Moody College of Communication, University of Texas at Austin, Austin, TX, USA.
Department of Psychiatry, Yale School of Medicine, New Haven, CT, USA.
Nicotine Tob Res. 2024 Feb 15;26(Supplement_1):S36-S42. doi: 10.1093/ntr/ntad184.
Previous research has identified abundant e-cigarette content on social media using primarily text-based approaches. However, frequently used social media platforms among youth, such as TikTok, contain primarily visual content, requiring the ability to detect e-cigarette-related content across large sets of videos and images. This study aims to use a computer vision technique to detect e-cigarette-related objects in TikTok videos.
We searched 13 hashtags related to vaping on TikTok (eg, #vape) in November 2022 and obtained 826 still images extracted from a random selection of 254 posts. We annotated images for the presence of vaping devices, hands, and/or vapor clouds. We developed a YOLOv7-based computer vision model to detect these objects using 85% of extracted images (N = 705) for training and 15% (N = 121) for testing.
Our model's recall value was 0.77 for all three classes: vape devices, hands, and vapor. Our model correctly classified vape devices 92.9% of the time, with an average F1 score of 0.81.
The findings highlight the importance of having accurate and efficient methods to identify e-cigarette content on popular video-based social media platforms like TikTok. Our findings indicate that automated computer vision methods can successfully detect a range of e-cigarette-related content, including devices and vapor clouds, across images from TikTok posts. These approaches can be used to guide research and regulatory efforts.
Object detection, a computer vision machine learning model, can accurately and efficiently identify e-cigarette content on a primarily visual-based social media platform by identifying the presence of vaping devices and evidence of e-cigarette use (eg, hands and vapor clouds). The methods used in this study can inform computational surveillance systems for detecting e-cigarette content on video- and image-based social media platforms to inform and enforce regulations of e-cigarette content on social media.

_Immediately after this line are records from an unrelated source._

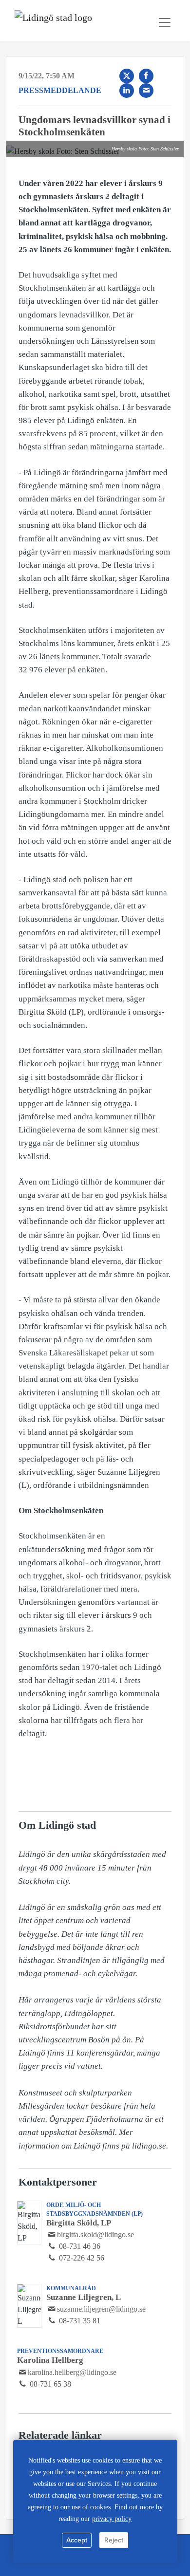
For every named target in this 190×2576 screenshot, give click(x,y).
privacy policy (112, 2518)
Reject (113, 2540)
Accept (76, 2540)
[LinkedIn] (126, 90)
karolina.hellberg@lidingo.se (72, 2372)
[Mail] (146, 90)
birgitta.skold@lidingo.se (95, 2234)
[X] (126, 76)
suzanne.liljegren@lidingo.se (101, 2309)
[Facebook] (146, 76)
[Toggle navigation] (165, 22)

先前的研究已经使用主要基于文本的方法在社交媒体上发现了大量电子烟内容。然而,青少年常用的社交媒体平台,如 TikTok,主要包含视觉内容,需要能够在大量视频和图像中检测到与电子烟相关的内容。本研究旨在使用计算机视觉技术来检测 TikTok 视频中的电子烟相关对象。
我们于 2022 年 11 月在 TikTok 上搜索了 13 个与蒸气相关的标签(例如,#vape),并从 254 个帖子中随机选择提取了 826 张静态图像。我们对图像进行了蒸气设备、手和/或蒸气云存在的标注。我们开发了一种基于 YOLOv7 的计算机视觉模型,使用提取图像的 85%(N=705)进行训练,使用 15%(N=121)进行测试,来检测这些对象。
我们的模型对所有三个类别(蒸气设备、手和蒸气)的召回值为 0.77。我们的模型对蒸气设备的分类准确率为 92.9%,平均 F1 评分为 0.81。
研究结果强调了在像 TikTok 这样的流行视频社交媒体平台上,拥有准确和高效的方法来识别电子烟内容的重要性。我们的研究结果表明,自动化计算机视觉方法可以成功地识别一系列与电子烟相关的内容,包括设备和蒸气云,涵盖 TikTok 帖子中的图像。这些方法可以用于指导研究和监管工作。
对象检测,一种计算机视觉机器学习模型,可以通过识别蒸气设备的存在和电子烟使用的证据(例如,手和蒸气云),在主要基于视觉的社交媒体平台上准确而高效地识别电子烟内容。本研究中使用的方法可以为基于视频和图像的社交媒体平台上的电子烟内容检测提供信息,并为社交媒体上的电子烟内容监管提供信息。